▶ _PROVIDED RECORDS_:
........
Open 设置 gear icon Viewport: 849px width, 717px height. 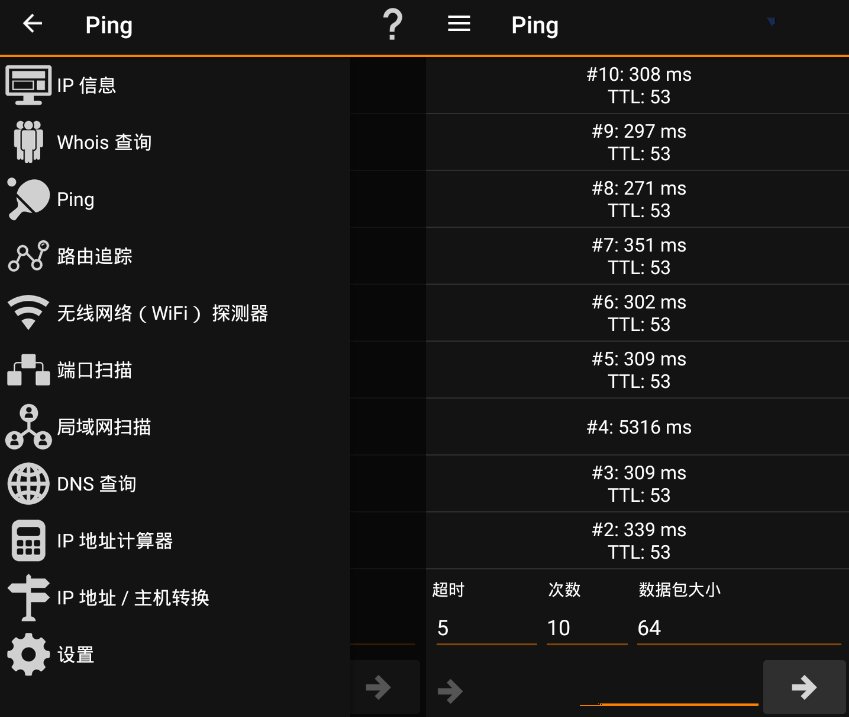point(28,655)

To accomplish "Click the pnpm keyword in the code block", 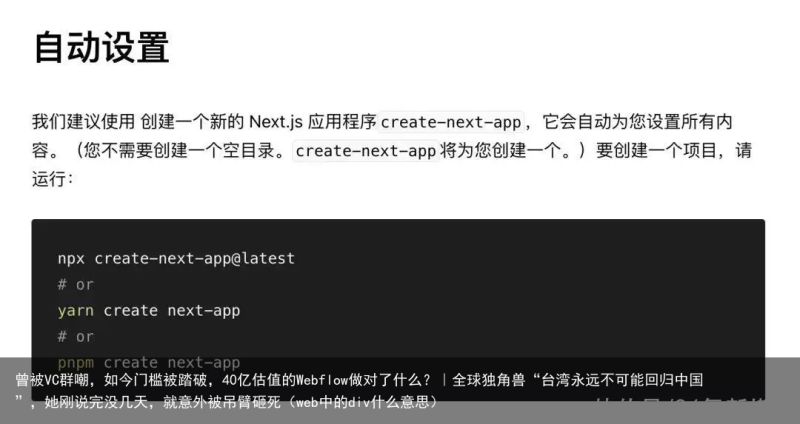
........
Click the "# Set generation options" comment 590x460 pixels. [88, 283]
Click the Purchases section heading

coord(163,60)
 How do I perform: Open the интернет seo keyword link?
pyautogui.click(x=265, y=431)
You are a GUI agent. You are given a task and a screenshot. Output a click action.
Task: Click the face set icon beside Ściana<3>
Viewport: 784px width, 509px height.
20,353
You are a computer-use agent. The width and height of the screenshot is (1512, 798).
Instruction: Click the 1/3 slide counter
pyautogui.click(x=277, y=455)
........
▶ _WORK ORDER_: Lines of the material may hold the string "agent". Copy each one that does.

▶ _WRITTEN SOLUTION_:
You are a GUI agent. You are given a task and a screenshot. Output a click action.
You are a computer-use agent. The width and height of the screenshot is (1512, 798).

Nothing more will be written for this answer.